Start of Block

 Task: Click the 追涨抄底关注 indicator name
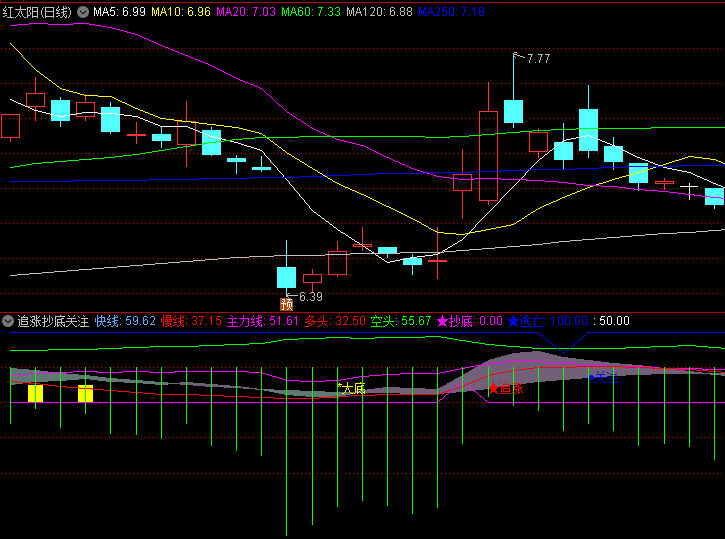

End of Block
Start of Block

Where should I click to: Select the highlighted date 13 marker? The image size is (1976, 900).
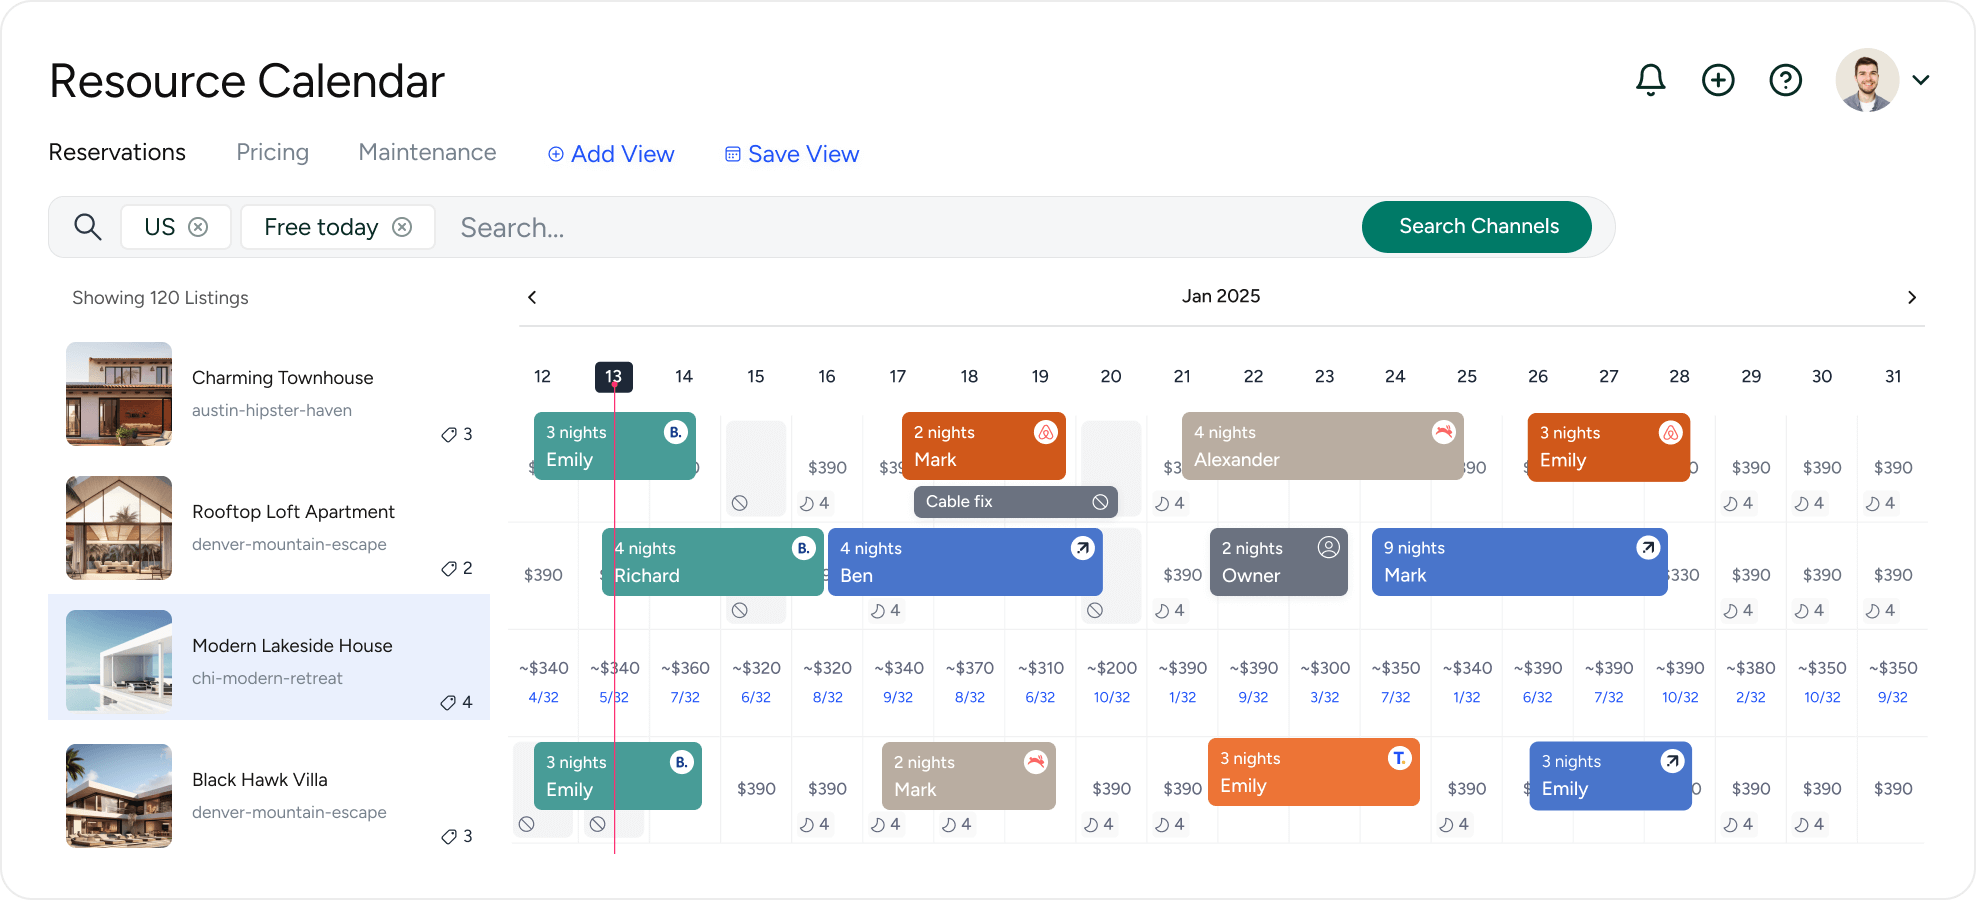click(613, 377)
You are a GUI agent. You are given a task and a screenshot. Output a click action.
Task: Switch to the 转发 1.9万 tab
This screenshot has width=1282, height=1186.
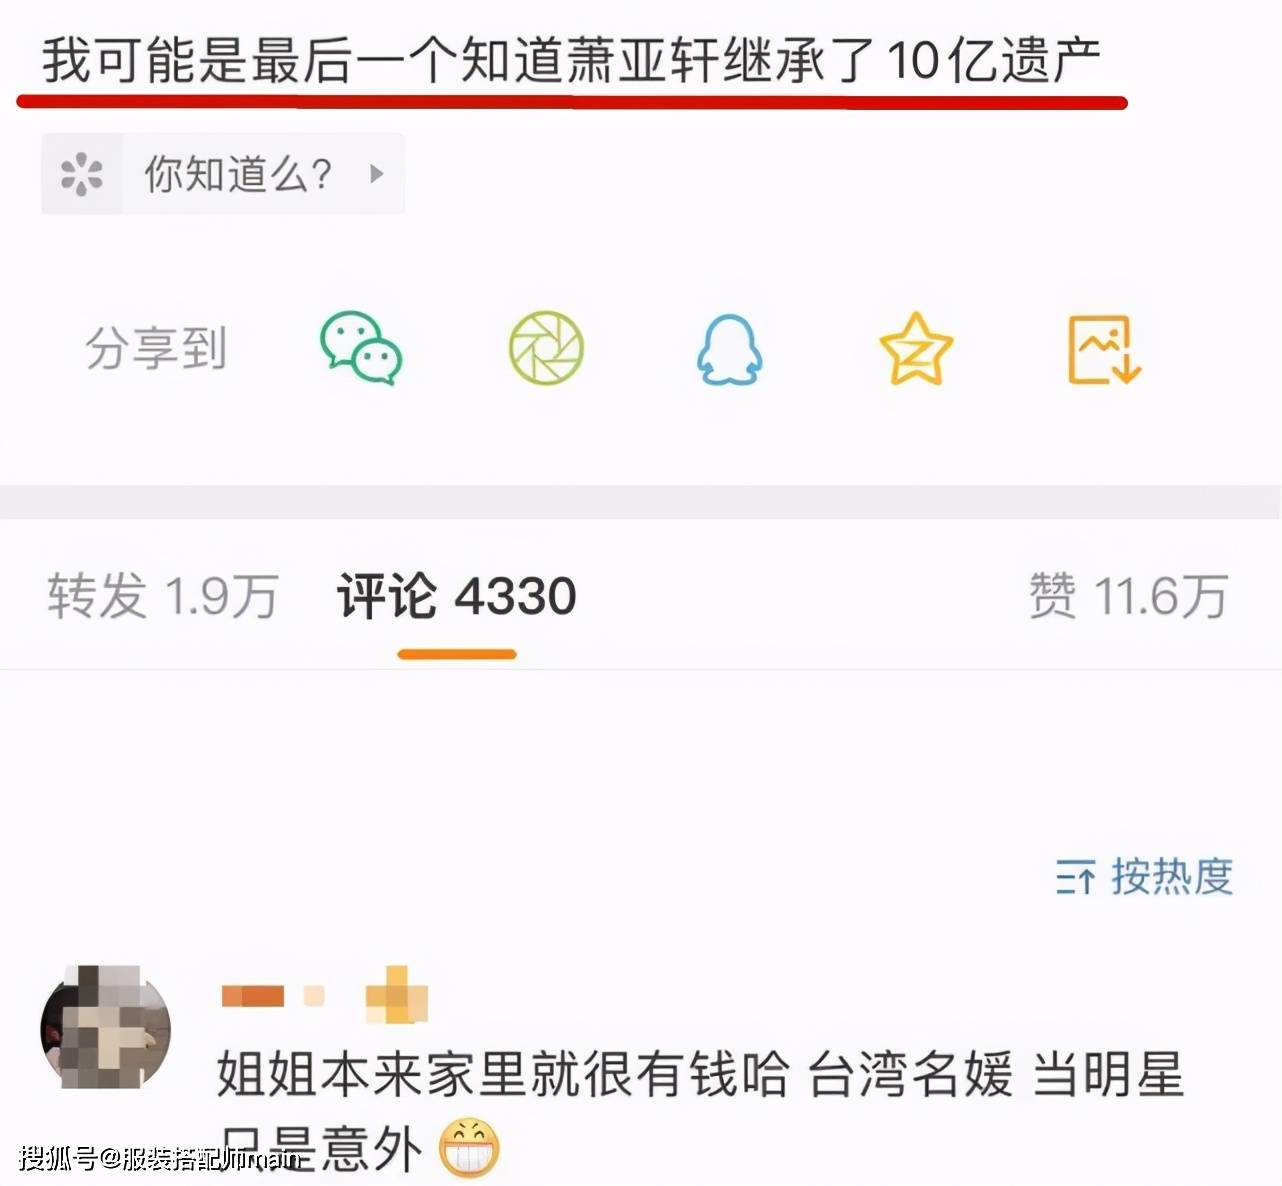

End of Block
Start of Block

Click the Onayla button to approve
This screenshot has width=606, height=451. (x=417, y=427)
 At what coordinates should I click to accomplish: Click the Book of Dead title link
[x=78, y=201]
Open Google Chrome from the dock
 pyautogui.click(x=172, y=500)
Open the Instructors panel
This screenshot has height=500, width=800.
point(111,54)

End of Block

# Exercise requirements:
Take the stretch of lines above from the one containing "You are a GUI" through the one containing "This screenshot has width=1282, height=1186." and repeat it exactly, adding no other line.

# Reply to the exercise:
You are a GUI agent. You are given a task and a screenshot. Output a click action.
Task: Switch to the 转发 1.9万 tab
This screenshot has width=1282, height=1186.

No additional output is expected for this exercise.